== Excerpted passage ==
►

AWS Solutions Architect Associate (SAA) 2018 - I

En este post dejaré algunas notas que tomé para poder estudiar para el AWS SASS. Utilizo Evernote para guardar notas pero con el paso del tiempo he decidido retomar el blog ya que es una mejor manera de tener mis notas actualizadas. Actualizaré el post poco a poco. Las notas serán en inglés porque así es como hice el curso.

Las definiciones de los diferentes servicios las tomo de o bien la documentación de AWS o bien de los comentarios del instructor del curso que hice. Topics covered:

AWS S3

A default of up to 100 buckets for new accounts
Files from 0 bytes to 5 TB
Unlimited storage
Files stored in buckets(buckets are similar to a “folder”)
Unique names
When you upload filed to S3 you will receive an HTTP 200 code
Supports Versioning
Supports Encryption
Lifecycle Management
Secure your data – ACL

AWS S3 DATA CONSISTENCY

Read after write consistency, for PUTS new objects. You are able to read a new file in S3 after the upload
Eventual consistency for overwrites PUTS and DELETES, can take some time to propagate

AWS Naming

Amazon S3 virtual hosted style URLs follow the format shown below.

◄

Carry on the AWS Solutions Architect study notes above, picking up right after their final sentence.

== Recorded data ==
►

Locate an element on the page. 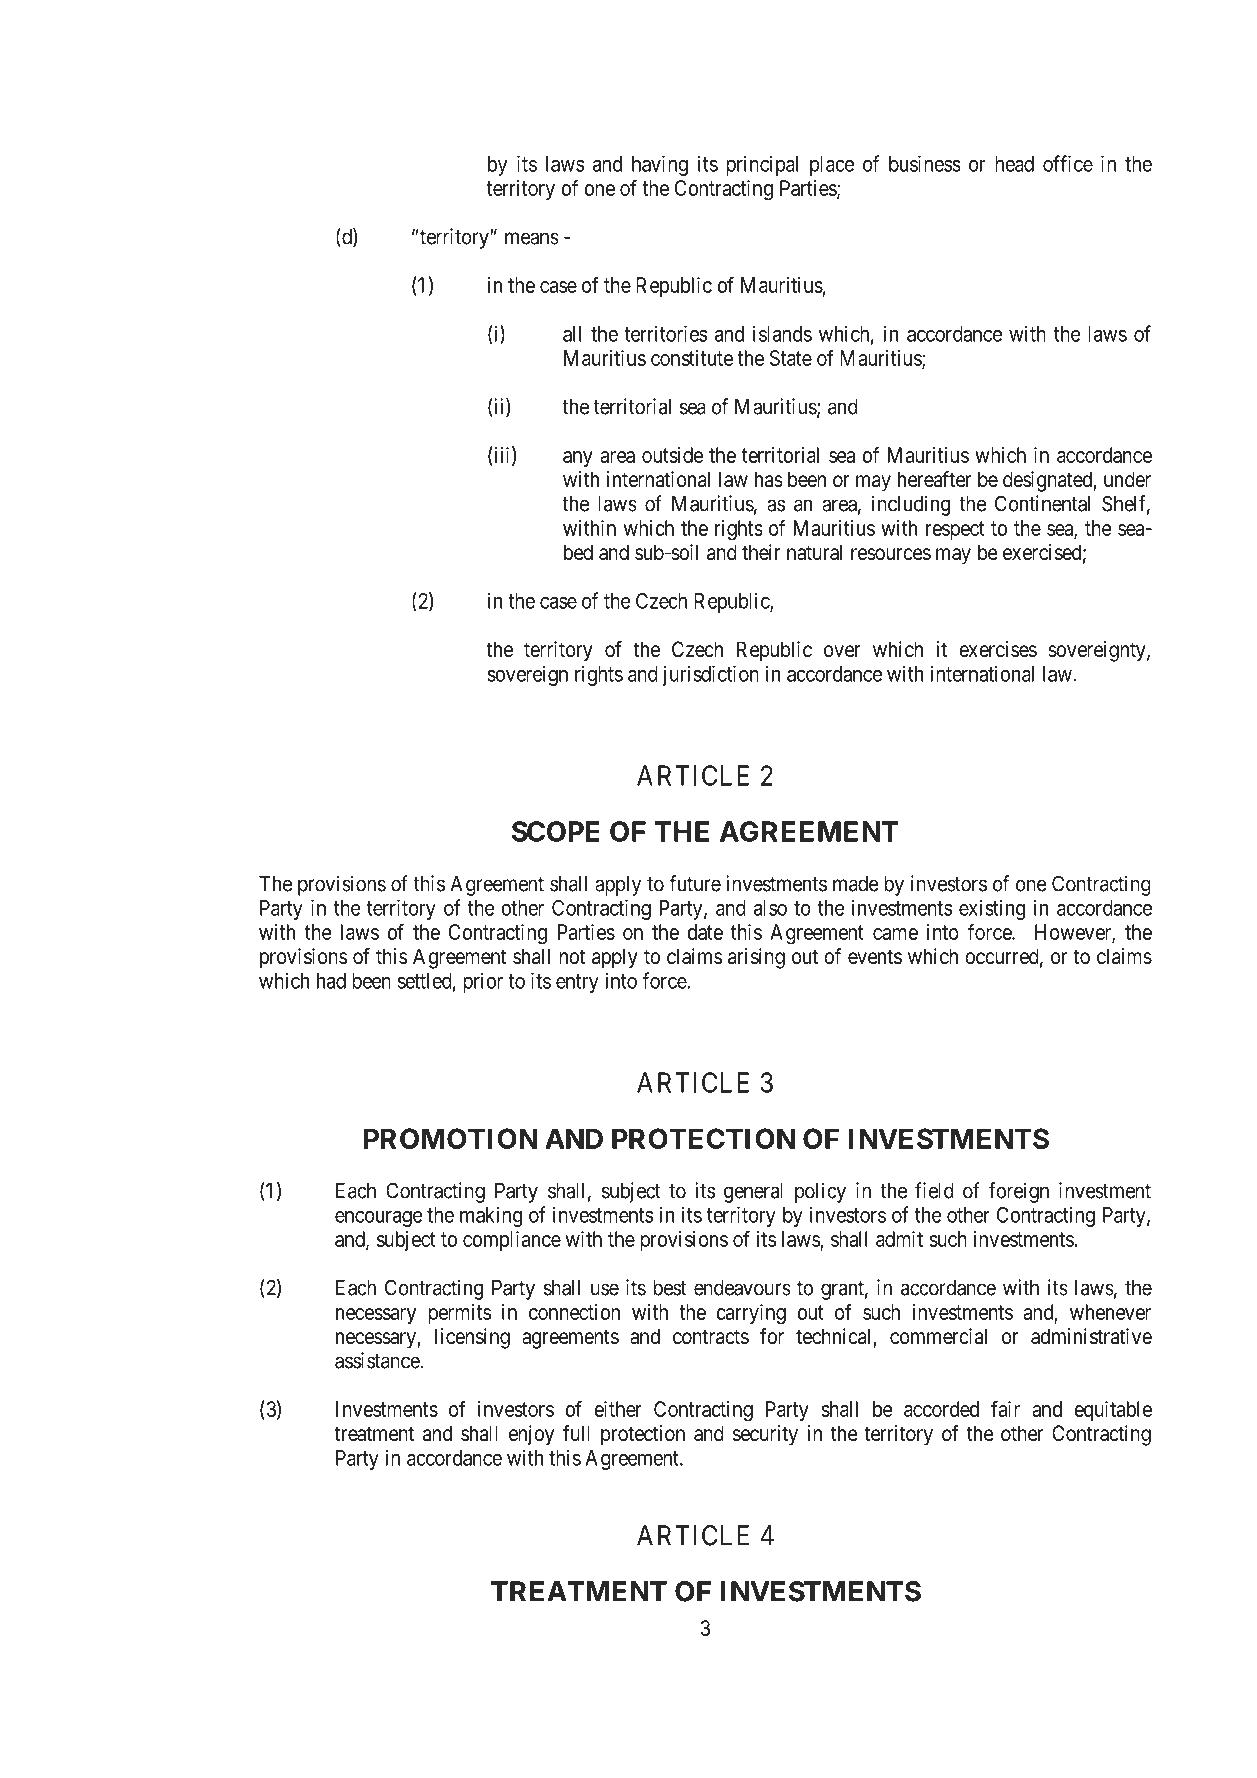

◄

== Result ==
https://bucket-name.s3.region.amazonaws.com

If my bucket name is “ruben” and the region is Ireland will be

https://ruben.s3.eu-west-1.amazonaws.com

the path style, an old format which is DEPRECATED is like so

https://s3.eu-west-1.amazonaws.com/ruben/key

S3 buckets are globally named, but still stored within a region of your choosing which can affect things such as latency for accessing the bucket. S3 buckets can still be accessed from different regions in some cases. The main thing to note is that there are a few different ways to access an S3 bucket, some of which specify the region, and some do not .

S3 is object-based. Objects consist of the following:

Key, name of the object
Value, the data
Version ID, important for the versioning of the object
Metadata
Subresources
- bucket policies
- access control list (ACL)
- Cross-Origin Resource

TIPS VERSIONING CROSS REPLICATION

Versioning must be enabled on both the source and destination
Regions must be unique
Files in an existing bucket are not replicated automatically.
You cannot replicate to multiple buckets
Delete markers are replicated
Deleting individual versions or delete markers will not be replicated
haring (CORS)

AWS S3 Storage class tier and availability

S3

First 50 TB 0,023 $
AWS S3 was built to deliver 99.99% availability
Guarantee 99.9% availability
Guarantee 99.999999999% durability of S3 object (11 x 9)
Store redundantly across multiple devices in multiple facilities
Designed to sustain the loss of two facilities concurrently
More cost-effective than using S3 RRS

S3 Intelligent Tier

Designed to cost optimize through automatic migration of data to the most economic S3 tier without affecting performance.
S3 will store the same object in different classes, one for frequent access and another for infrequent access.
You will pay a small fee for object monitorization and automation per object.
S3 will move automatically objects without access in 30 days.
Is the ideal class of storage for long-term data with an unpredictable pattern of access.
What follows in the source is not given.